Selanjutnya, menjaga konstitusi syariat. Melakukan tindakan tegas terhadap segala bentuk kemungkaran sesuai
tahapannya. “Maka, pemerintah tidak dibenarkan melakukan pembiaran terhadap segala bentuk penyimpangan Ma’had Al-Zaytun,” katanya.

Kemudian, dengan segala polemik yang muncul, bagaimana hukum memondokkan atau mesantrenkan anak ke pesantren Al-Zaytun? Hasil kajian jawabannya, hukum memondokan anak di Al-Zaytun haram. Karena, membiarkan anak didik berada di lingkungan yang buruk atau pelaku penyimpangan, memilihkan guru yang salah bagi pendidikan anak.

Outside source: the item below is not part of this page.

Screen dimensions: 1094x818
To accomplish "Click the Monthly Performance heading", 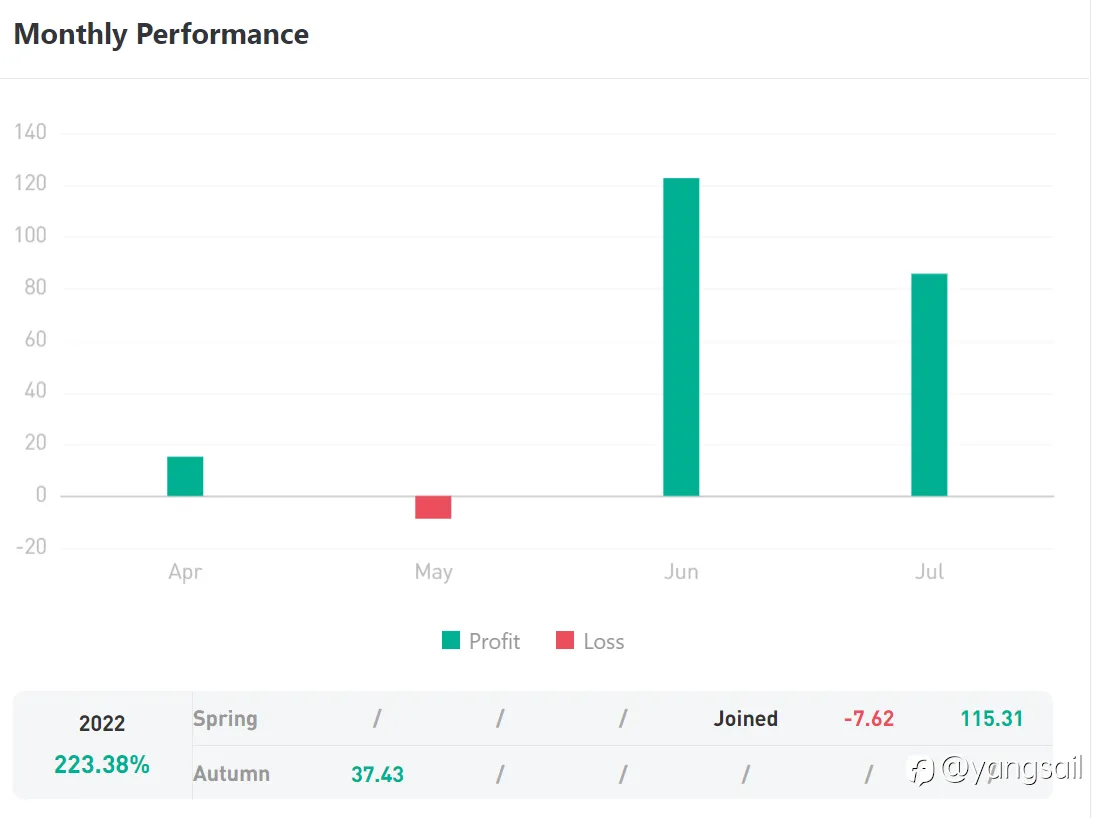I will click(161, 34).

Alasan selanjutnya, memperbanyak jumlah keanggotaan kelompok menyimpang. Karena kewajiban orang tua adalah memilihkan pesantren yang jelas sanad keilmuan serta masyhur kompetensinya di bidang ilmu agama.

“Dari hasil kajian ilmiah perihal polemik Ma’had Al-Zaytun tersebut, LBM PWNU Jabar merekomendasikan, pertama kepada pemerintah agar segera menindak tegas Ma’had Al-Zaytun dan tokohnya atas segala penyimpangan yang telah terbukti berdasarkan kajian ilmiah Bahtsul Masail PW LBMNU Jabar,” ungkapnya.

Kedua, kepada para stakeholder agar memproteksi masyarakat dari bahaya penyimpangan Ma’had Al-Zaytun. Ketiga, masyarakat agar tetap tenang dan menyerahkan penindakan atas polemik yang terjadi kepada pihak yang berwenang.